### Work instructions
What is the number of lines in this listing that include "screenshot"? Answer with that number only.

### Dataset records
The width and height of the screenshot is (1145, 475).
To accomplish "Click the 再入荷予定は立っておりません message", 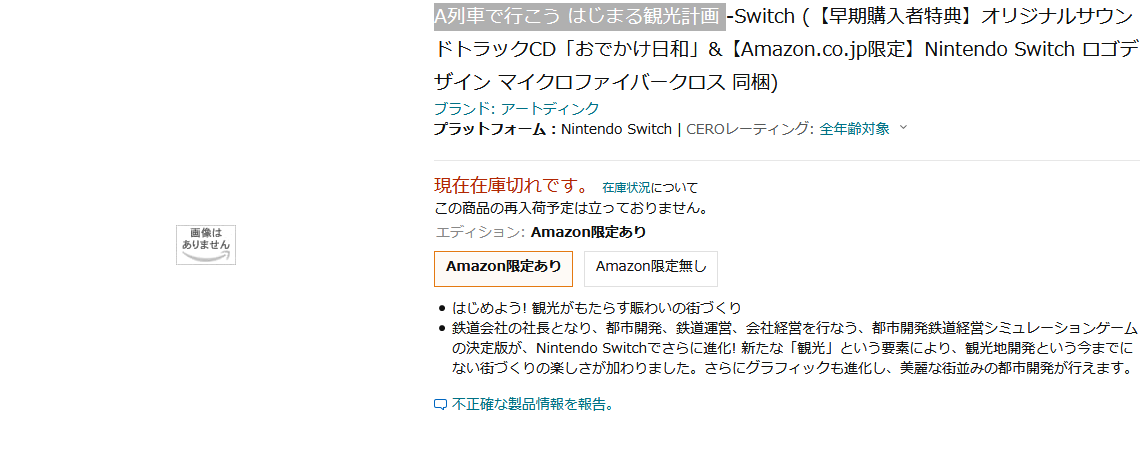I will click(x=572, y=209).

...

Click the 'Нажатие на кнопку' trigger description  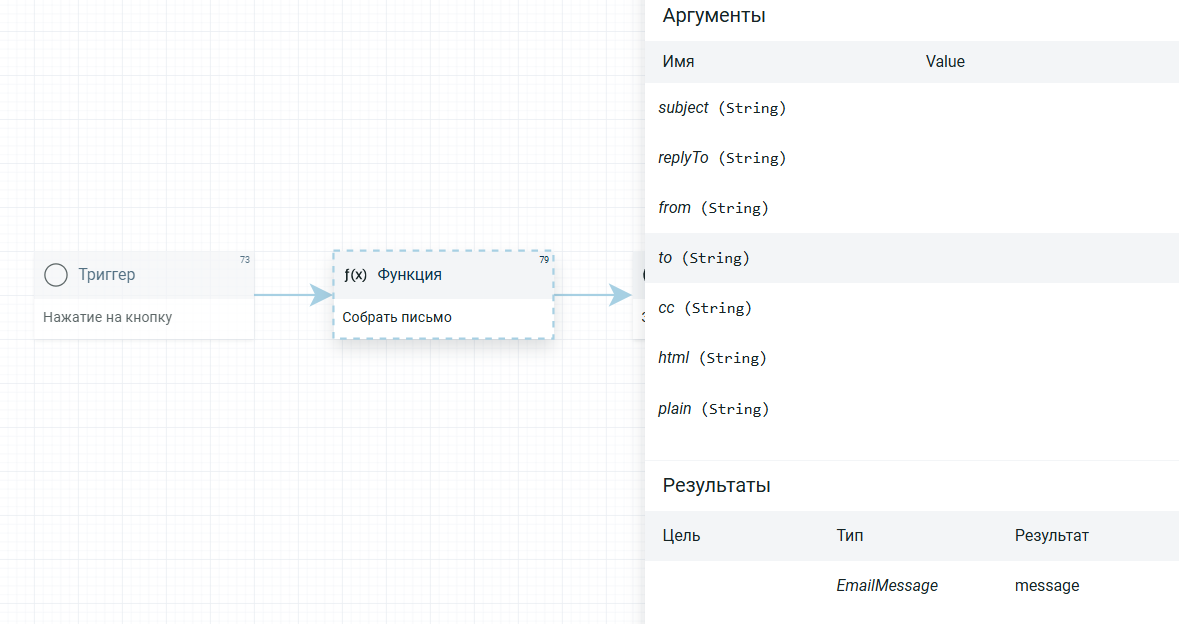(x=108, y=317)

--

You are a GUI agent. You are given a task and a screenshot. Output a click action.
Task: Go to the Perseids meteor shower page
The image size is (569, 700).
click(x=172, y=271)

### Reply
2